Pardon my ignorance, but 80A seems rather large for a fuse. What is it protecting?
Post 1997.5 model year, the Omega gained a supply distribution setup housed in a small box above the battery pos terminal.
This has 3 or 4 fuses in that effectively protect the major supply circuits to the cabin, engine etc....after these fuses, they are further fused on the tributary circuits.
Hence they are big buggres
Thanks for that. But if the tributary circuit fuses haven't blown, surely the entire engine compartment is likely to be in flames by the time an 80A fuse blows?
A fuse should be
As close to the source as possible e.g. the battery
Should be rated as a maximum to the limit of the downstream cable
So, after the fuse is stonking cable through to say the fuse box.....this is where the trib fuses are.....
And hence, the cable would not be in flames before it blew as its rated to 80A continuous current carrying capacity 
Thanks again for your patience, but I'm still not getting it.
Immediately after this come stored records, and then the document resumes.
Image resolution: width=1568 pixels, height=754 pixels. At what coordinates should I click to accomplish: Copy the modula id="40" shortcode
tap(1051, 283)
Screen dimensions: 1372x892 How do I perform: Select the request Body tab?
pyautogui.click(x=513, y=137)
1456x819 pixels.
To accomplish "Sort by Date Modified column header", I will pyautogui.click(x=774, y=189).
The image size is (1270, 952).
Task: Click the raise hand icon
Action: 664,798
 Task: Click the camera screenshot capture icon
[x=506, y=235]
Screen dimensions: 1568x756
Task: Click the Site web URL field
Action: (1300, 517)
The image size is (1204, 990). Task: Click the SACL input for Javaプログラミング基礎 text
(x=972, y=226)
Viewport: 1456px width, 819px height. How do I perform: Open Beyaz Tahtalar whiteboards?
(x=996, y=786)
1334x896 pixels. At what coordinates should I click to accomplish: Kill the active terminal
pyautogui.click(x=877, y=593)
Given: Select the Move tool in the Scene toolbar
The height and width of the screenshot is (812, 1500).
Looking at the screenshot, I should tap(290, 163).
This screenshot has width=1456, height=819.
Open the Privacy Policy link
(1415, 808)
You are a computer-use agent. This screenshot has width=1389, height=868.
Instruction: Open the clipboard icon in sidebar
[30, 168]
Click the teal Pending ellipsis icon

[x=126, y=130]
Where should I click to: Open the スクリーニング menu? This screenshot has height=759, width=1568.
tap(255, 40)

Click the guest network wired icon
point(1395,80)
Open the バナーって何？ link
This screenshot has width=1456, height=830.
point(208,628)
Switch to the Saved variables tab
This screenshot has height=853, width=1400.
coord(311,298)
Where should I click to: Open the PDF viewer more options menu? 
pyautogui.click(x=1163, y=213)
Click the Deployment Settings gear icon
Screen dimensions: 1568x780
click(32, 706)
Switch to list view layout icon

Is it the case that the total of the outputs from the fuse box could under certain circumstances exceed 80A without any individual output exceeding its own rating?
If so, then the 80A fuse will blow without anything being wrong. If not, then when will it blow?
I'm relying on A level physics learned 45 years ago, and I don't know nuffink about auto-electrics or electrical engineering. Promise that's my last question.